Try it
Say how many lines of the listing below contain "computer", giving the number and nothing else.

Task material
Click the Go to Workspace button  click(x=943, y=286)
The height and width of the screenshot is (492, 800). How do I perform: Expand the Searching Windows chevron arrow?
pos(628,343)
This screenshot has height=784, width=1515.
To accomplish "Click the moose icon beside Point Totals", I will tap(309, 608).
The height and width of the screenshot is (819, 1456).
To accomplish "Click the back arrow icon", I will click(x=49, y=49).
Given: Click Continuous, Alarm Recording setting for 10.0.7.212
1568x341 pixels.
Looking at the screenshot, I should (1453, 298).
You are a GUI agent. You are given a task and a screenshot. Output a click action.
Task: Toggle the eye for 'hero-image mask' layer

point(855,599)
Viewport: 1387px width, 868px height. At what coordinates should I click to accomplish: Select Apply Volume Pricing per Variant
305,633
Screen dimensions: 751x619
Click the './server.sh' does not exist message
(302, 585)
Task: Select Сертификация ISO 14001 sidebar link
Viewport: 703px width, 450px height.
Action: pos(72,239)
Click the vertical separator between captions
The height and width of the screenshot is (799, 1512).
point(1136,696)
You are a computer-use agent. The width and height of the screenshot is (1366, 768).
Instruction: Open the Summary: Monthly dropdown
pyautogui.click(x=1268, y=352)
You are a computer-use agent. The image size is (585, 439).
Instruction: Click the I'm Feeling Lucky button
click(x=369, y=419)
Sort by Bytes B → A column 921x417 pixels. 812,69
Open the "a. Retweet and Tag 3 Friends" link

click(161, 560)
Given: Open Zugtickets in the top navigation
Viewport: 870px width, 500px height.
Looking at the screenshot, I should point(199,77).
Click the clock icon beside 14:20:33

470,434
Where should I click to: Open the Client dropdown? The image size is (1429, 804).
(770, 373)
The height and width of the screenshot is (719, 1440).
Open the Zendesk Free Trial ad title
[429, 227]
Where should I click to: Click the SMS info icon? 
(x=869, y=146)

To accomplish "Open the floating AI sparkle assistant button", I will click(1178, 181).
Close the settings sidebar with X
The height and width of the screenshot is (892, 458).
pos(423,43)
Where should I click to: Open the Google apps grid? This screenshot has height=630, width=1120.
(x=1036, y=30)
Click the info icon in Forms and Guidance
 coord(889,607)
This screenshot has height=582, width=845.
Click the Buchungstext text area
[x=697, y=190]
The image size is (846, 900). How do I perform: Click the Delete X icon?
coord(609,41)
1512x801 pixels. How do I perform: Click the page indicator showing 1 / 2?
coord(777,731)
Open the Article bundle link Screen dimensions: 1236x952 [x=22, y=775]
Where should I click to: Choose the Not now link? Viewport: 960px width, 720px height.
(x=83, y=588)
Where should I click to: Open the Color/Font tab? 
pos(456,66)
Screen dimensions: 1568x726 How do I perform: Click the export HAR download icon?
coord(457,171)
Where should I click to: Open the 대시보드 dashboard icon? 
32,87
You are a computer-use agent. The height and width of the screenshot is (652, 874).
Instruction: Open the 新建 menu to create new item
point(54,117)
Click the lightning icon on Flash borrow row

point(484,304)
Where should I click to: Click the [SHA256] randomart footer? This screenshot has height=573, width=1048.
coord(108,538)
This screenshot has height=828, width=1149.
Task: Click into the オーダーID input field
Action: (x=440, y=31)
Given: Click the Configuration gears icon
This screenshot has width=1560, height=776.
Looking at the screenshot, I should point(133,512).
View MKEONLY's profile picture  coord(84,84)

Expected answer
3